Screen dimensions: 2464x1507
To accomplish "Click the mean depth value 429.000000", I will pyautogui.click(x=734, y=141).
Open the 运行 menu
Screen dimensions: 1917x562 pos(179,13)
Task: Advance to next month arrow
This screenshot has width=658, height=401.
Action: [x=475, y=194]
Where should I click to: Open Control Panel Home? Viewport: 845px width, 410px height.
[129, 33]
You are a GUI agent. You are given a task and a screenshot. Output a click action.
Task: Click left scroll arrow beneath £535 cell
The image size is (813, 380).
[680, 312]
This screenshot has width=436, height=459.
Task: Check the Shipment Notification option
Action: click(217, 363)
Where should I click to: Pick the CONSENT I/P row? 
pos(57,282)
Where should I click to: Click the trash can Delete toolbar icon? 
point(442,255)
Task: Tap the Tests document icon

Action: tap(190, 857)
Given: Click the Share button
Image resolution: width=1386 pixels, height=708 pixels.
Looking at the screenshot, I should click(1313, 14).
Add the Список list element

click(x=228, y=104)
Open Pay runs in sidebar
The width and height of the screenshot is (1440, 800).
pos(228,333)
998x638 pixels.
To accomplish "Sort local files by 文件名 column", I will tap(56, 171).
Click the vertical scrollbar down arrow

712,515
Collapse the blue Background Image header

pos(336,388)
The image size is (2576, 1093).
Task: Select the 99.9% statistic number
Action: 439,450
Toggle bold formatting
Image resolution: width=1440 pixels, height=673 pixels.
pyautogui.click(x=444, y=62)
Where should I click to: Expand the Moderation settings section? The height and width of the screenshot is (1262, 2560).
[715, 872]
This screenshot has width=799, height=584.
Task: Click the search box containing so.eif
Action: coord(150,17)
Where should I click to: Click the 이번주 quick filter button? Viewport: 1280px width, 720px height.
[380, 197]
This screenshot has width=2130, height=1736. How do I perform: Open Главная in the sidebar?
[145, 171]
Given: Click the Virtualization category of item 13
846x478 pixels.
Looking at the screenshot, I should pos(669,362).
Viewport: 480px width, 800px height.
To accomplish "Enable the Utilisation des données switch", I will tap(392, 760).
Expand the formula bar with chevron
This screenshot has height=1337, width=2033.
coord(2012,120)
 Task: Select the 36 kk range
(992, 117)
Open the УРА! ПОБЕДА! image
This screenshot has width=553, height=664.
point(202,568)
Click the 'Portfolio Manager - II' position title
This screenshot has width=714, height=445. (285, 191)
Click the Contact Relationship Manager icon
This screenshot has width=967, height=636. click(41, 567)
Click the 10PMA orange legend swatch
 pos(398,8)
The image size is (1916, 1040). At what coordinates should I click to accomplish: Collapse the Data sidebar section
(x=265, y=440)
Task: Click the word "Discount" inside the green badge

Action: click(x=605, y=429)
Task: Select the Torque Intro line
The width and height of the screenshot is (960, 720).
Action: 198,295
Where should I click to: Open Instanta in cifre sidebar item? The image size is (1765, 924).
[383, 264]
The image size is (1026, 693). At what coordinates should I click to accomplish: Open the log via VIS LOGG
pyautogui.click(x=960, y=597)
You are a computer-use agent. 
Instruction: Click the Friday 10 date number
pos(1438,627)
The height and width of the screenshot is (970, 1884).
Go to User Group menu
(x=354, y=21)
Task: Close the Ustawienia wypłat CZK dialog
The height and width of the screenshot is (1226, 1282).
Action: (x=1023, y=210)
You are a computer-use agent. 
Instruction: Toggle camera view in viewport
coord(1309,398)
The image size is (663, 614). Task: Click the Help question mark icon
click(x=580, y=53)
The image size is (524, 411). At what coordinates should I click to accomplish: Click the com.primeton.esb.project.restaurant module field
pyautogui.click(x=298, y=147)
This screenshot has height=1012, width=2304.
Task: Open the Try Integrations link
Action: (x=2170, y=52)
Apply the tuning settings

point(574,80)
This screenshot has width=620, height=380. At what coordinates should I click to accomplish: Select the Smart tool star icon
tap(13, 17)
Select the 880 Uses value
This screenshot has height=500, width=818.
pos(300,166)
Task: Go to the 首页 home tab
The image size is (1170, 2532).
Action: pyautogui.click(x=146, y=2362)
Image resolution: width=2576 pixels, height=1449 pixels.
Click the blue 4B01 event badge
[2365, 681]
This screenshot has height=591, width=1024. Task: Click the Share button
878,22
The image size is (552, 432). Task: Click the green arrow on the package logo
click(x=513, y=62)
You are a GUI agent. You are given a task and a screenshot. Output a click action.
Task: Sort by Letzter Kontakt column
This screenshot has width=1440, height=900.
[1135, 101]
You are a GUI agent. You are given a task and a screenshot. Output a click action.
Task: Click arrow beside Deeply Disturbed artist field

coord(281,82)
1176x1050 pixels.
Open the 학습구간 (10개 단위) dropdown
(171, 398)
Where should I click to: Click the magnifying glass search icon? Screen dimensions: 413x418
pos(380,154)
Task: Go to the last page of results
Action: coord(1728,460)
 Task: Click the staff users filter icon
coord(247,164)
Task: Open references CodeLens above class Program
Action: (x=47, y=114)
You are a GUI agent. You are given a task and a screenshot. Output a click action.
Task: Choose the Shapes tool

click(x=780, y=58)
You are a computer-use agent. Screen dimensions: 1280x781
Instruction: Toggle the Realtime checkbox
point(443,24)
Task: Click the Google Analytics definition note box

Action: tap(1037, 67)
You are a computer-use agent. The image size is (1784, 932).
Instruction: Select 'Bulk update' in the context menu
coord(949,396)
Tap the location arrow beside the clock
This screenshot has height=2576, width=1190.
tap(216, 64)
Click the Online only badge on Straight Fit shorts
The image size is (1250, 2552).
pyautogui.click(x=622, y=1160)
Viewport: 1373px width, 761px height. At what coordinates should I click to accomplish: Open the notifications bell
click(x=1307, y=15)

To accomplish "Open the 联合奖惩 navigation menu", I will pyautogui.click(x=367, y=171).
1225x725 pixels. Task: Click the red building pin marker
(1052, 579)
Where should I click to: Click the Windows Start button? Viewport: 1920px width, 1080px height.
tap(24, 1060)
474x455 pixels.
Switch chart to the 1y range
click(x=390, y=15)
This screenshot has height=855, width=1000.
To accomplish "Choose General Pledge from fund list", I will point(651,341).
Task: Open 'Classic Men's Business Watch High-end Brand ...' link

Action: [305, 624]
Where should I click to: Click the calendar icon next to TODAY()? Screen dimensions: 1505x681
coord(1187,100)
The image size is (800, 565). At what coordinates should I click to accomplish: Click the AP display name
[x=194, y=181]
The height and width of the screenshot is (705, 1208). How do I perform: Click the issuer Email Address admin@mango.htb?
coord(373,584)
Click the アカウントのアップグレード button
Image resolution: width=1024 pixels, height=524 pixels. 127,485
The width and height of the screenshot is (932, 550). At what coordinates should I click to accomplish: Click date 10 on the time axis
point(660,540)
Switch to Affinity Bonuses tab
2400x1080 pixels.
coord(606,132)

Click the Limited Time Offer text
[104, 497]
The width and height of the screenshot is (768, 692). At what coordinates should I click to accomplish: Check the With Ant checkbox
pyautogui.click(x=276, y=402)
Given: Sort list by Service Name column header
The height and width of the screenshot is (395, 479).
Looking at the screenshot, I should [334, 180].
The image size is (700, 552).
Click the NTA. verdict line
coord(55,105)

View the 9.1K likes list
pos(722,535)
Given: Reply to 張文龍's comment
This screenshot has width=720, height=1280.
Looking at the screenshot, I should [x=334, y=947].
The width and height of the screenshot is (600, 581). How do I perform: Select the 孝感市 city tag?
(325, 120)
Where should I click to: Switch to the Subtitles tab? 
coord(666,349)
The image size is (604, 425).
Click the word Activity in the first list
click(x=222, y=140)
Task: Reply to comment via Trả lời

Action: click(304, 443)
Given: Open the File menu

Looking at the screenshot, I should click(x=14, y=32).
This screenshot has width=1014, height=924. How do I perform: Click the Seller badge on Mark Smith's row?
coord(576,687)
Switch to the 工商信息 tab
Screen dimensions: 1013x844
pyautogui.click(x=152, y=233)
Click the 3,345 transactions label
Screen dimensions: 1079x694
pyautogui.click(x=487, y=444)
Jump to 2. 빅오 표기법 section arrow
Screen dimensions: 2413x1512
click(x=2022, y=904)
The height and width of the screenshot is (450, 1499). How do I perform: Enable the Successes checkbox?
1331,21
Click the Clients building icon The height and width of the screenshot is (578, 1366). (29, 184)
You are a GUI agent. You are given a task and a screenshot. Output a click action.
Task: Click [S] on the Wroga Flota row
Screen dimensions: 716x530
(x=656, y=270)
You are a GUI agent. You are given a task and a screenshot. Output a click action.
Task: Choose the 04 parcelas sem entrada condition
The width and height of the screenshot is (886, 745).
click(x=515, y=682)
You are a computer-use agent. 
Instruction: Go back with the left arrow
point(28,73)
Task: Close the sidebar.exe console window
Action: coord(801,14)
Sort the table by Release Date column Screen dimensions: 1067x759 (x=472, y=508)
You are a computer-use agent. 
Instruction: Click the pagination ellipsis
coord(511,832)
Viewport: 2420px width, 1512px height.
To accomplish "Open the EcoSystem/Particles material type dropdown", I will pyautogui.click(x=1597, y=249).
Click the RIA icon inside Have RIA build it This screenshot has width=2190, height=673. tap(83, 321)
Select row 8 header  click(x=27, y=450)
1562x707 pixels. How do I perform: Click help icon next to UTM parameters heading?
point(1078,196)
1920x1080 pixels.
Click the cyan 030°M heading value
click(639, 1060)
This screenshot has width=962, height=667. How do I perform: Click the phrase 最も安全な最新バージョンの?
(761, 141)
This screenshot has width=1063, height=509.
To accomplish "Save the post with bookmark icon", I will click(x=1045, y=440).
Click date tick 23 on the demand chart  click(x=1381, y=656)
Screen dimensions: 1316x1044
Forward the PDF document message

■ ■ ■ ■ ■

◆ 任务要求 ◆
请从上面的记录中摘出所有含有字符串“green”的行，区分大小写。

◆ 正确答案 ◆
Task: Click the word "Discount" inside the green badge
The image size is (552, 432). Task: Click the green arrow on the package logo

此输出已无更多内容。